I have converted RoBERTa PyTorch model to ONNX model and quantized it. I am able to get the scores from ONNX model for single input data point (each sentence). I want to understand how to get batch predictions using ONNX Runtime inference session by passing multiple inputs to the session. Below is the example scenario.
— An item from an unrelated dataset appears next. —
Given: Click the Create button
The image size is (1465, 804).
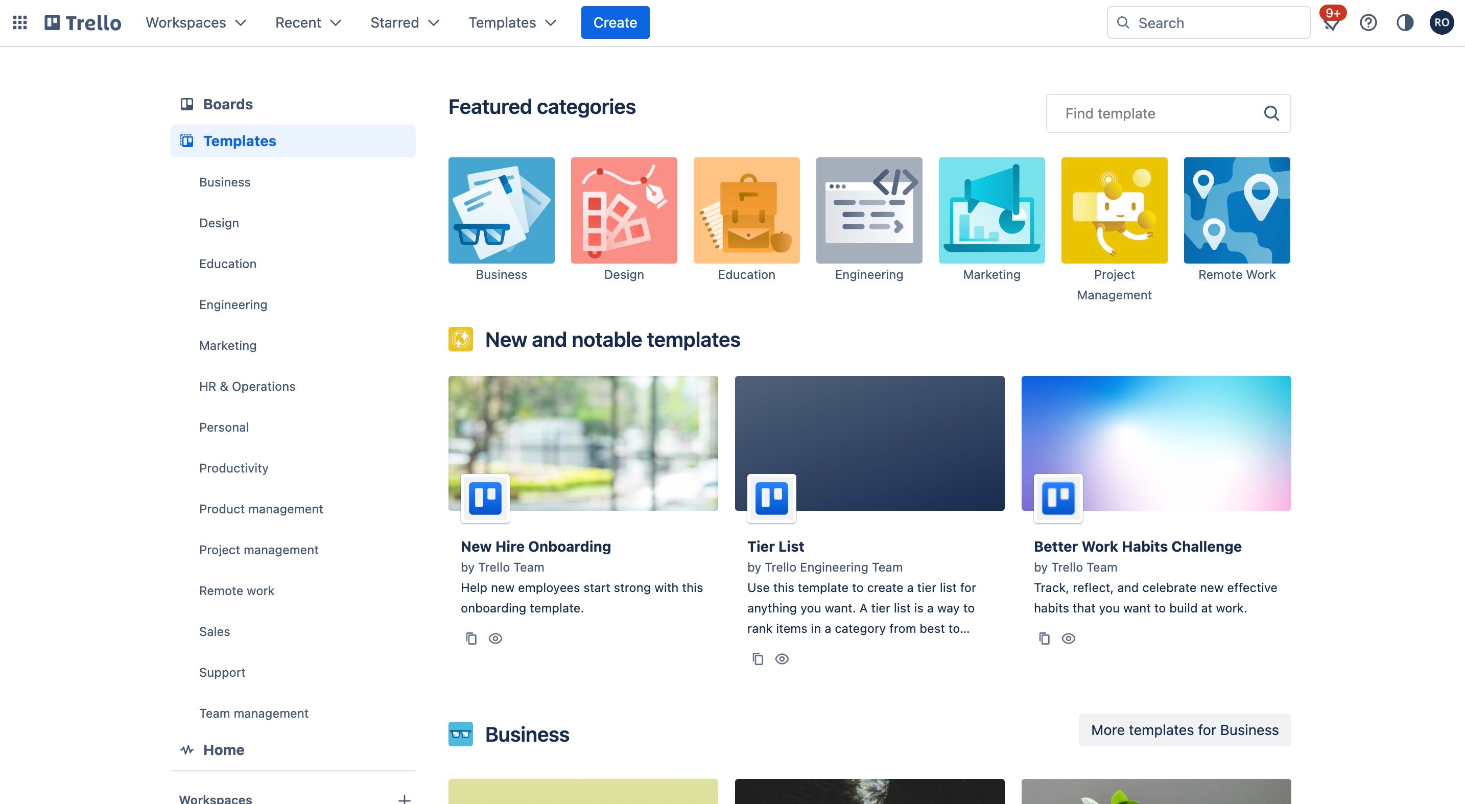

Model : roberta-quant.onnx which is a ONNX quantized version of RoBERTa PyTorch model
Code used to convert RoBERTa to ONNX:
torch.onnx.export(model,
args=tuple(inputs.values()), # model input
f=export_model_path, # where to save the model
opset_version=11, # the ONNX version to export the model to
do_constant_folding=True, # whether to execute constant folding for optimization
input_names=['input_ids', # the model's input names
'attention_mask'],
output_names=['output_0'], # the model's output names
dynamic_axes={'input_ids': symbolic_names, # variable length axes
'attention_mask' : symbolic_names,
'output_0' : {0: 'batch_size'}})
Input sample to ONNXRuntime inference session:
{
'input_ids': array([[ 0, 510, 35, 21071, ....., 1, 1, 1, 1, 1, 1]]),
'attention_mask': array([[1, 1, 1, 1, ......., 0, 0, 0, 0, 0, 0]])
}
Running ONNX model for 400 data samples(sentences) using ONNXRuntime inference session:
session = onnxruntime.InferenceSession("roberta_quantized.onnx", providers=['CPUExecutionProvider'])
for i in range(400):
ort_inputs = {
'input_ids': input_ids[i].cpu().reshape(1, max_seq_length).numpy(), # max_seq_length=128 here
'input_mask': attention_masks[i].cpu().reshape(1, max_seq_length).numpy()
}
ort_outputs = session.run(None, ort_inputs)
In the above code I am looping through 400 sentences sequentially to get the scores "ort_outputs
". Please help me understand how can I perform batch processing here using the ONNX model, where I can send the inputs_ids
and attention_masks
for multiple sentences and get the scores for all sentences in ort_outputs
.
Thanks in advance!